For each record here, output an exact copy.

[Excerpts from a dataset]
::::::::

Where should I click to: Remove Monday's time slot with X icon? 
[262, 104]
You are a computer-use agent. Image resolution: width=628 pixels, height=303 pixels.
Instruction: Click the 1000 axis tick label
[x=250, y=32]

::::::::

• **SOLVED EXERCISE**:
Where should I click to: Remove Monday's time slot with X icon? 
[262, 104]
You are a computer-use agent. Image resolution: width=628 pixels, height=303 pixels.
Instruction: Click the 1000 axis tick label
[x=250, y=32]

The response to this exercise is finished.